Noordkaap
Inmiddels is het 5 augustus. De afgelopen dagen hebben we voornamelijk kilometers gemaakt. Het landschap is grimmiger geworden, steeds minder bomen, spectaculaire rotsspleten waar de weg die we volgen zich doorheen wurmt, heel veel rendieren, lage begroeiing en rots puin dat is achtergebleven door de gletsjers van vroeger tijden.
We strijken neer op een camping een kilometer of 20 onder de Noordkaap aan een lief klein meertje. Of eigenlijk gewoon een uit de kluiten gewassen vijver met een veld vol arctisch katoengras voor ons maar wel erg mooi.
Het is een dag van oplossingen zoeken, de schroeven die her en der aangedraaid moesten worden zitten nu goed vast maar het gas werkt niet meer. De knop van de kachel blijkt zich als een dwarse puber met de kont tegen de krib te hebben gegooid en blijft koppig in standje "gas aan" staan. Het kan geen kwaad, genoeg ventilatie tijdens het rijden, maar hierdoor denken we wel even dat we al het gas uit de net nieuwe fles verloren zijn. Het fornuis geeft geen enkel teken van leven meer. Gelukkig vindt Malcolm het probleem . De ijzeren staaf die we een dag geleden op de vloer vonden na een gravelpad rit blijkt bij de kachel te horen en zodra hij deze weer op zijn plek heeft bevestigd zijn blijkt de gasfles nog gewoon vol te zijn. Lang leve de strikte veiligheidsmaatregelen rondom gas in caravans.
Na het eten rijden we naar de Noordkaap. Al van een eindje herken je het punt. Niet alleen door de kenmerkende globe en de bolvorm op het gebouw maar vooral ook door een soort magnetisch veld dat campers en auto's aantrekt. Van een eind zie je de witte zee van vakantievierders al staan.
Toch valt het ons mee, de drukte.
Het blijft een bijzondere ervaring om uit te stappen en je voeten op de grond te zetten van het meest noordelijke puntje van Europa. De Barentszee die ik tot nu toe alleen kende uit de geschiedenisverhalen over Willem Barentsz die via deze zee ooit probeerde een nieuwe route te maken over noord richting Indië kabbelt rustig onder aan de kliffen.
Het is moeilijk voor te stellen hoe ijzig en koud het hier kan worden, het waait nauwelijks en is een graad of 18 buiten.
Het bezoekerscentrum is goed georganiseerd en in de filmzaal bekijken we de vier seizoenen hier op de Noordkaap in 15 minuten. Geen gesproken informatie maar dat hoeft ook niet, de spectaculaire beelden en de muziek doen hun werk.
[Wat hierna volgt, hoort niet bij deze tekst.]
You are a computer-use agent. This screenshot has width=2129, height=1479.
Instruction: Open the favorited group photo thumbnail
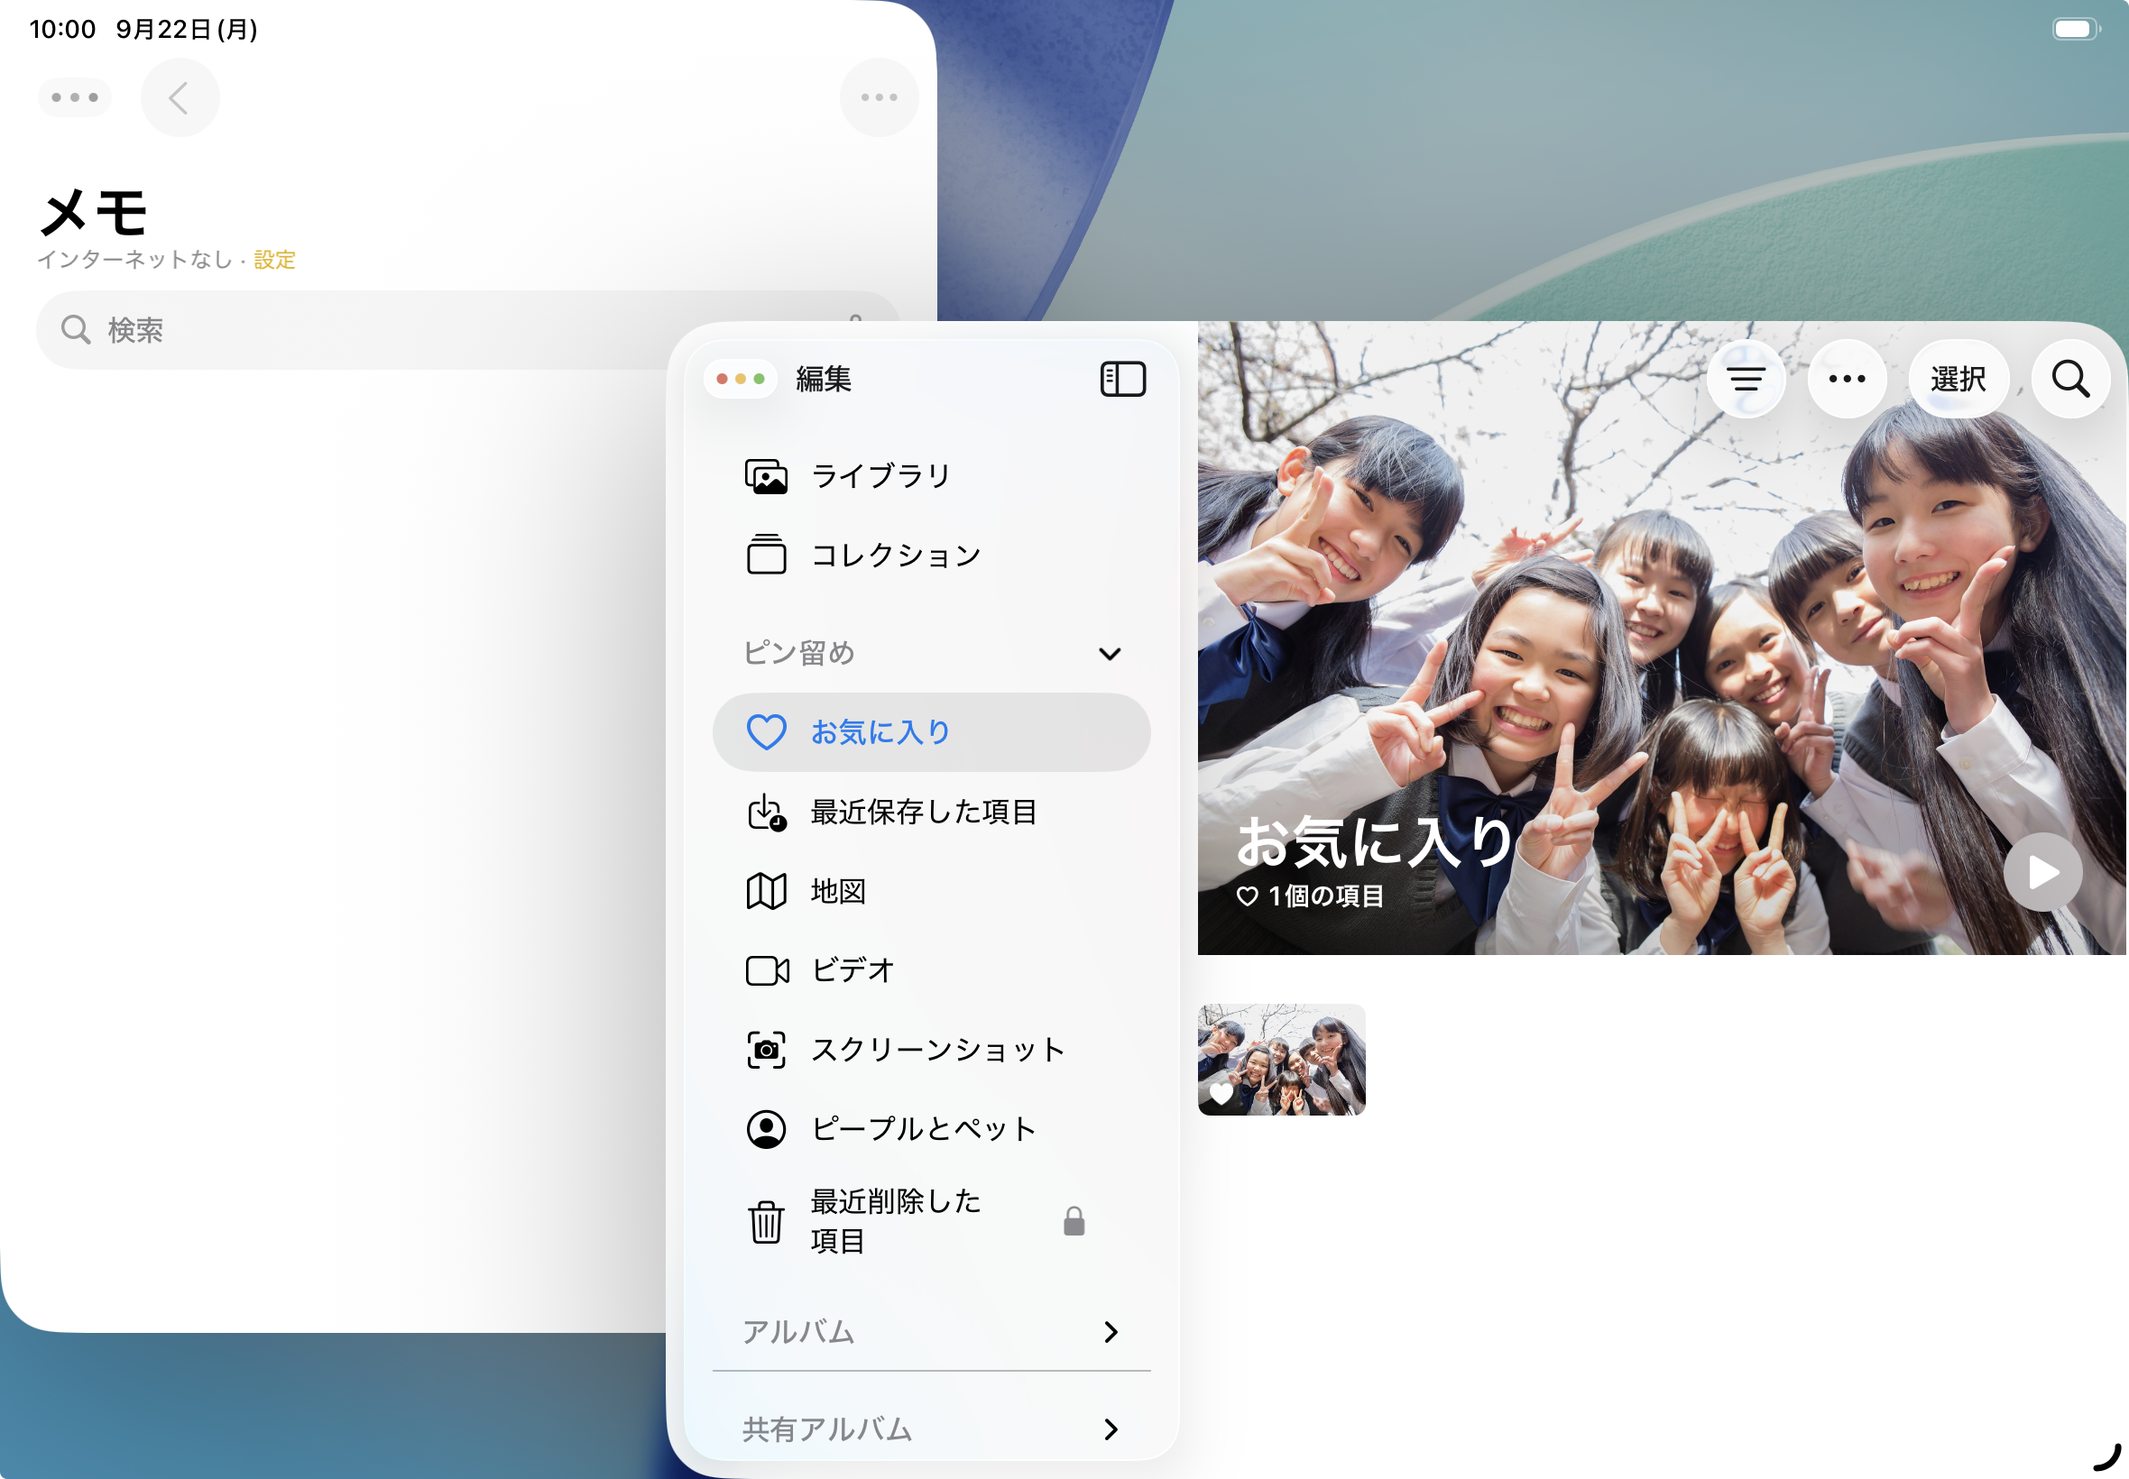1281,1059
In de avond begint het te waaien. Regen en slecht weer was voorspeld, we zitten lekker binnen en niets kan ons deren. Toch is de nacht lang. De voortent van een andere camper waait er bijna af en ook Malcolm besluit eieren voor zijn geld te kiezen en gaat op nachtelijke expeditie in de koude regen om onze spullen die nog buiten staan veilig te stellen. Door de middernachtzon is een zaklamp niet nodig.
In de ochtend staat een vogelsafari op het programma. Vooral de papegaaiduikers hebben onze interesse. Met regenkleding en dikke truien gaan we aan boord van een Noorse vissersboot die ons langs de eilandjes en rotswanden vaart.
De gids heeft het telkens over muskietenzwermen als hij de papegaaiduikers
beschrijft die boven ons in de lucht rondzwermen. Het lijkt er inderdaad op.
Papegaaiduikers
zijn grappige beestjes, met hun feloranje snavels en clowneske motoriek als het om landen en opstijgen gaat. Ze hebben kleine vleugeltjes en een relatief groot lijf en moeten zo'n 400 slagen per minuut maken ongeveer om een beetje lekker door te vliegen. Dat lukt ze prima maar landen en opstijgen is wel een dingetje want probeer maar eens met die kleine vleugels uit het water los te komen. Het behelst flink rennen met de kleine pootjes om afzetvlak te creëren. En landen is nog veel lastiger en het is dus niet ongebruikelijk dat een papegaaiduiker hierbij over zichzelf buitelt wanneer hij op het water probeert te landen. Het verklaart hun bijnaam clownsvogel in elk geval wel.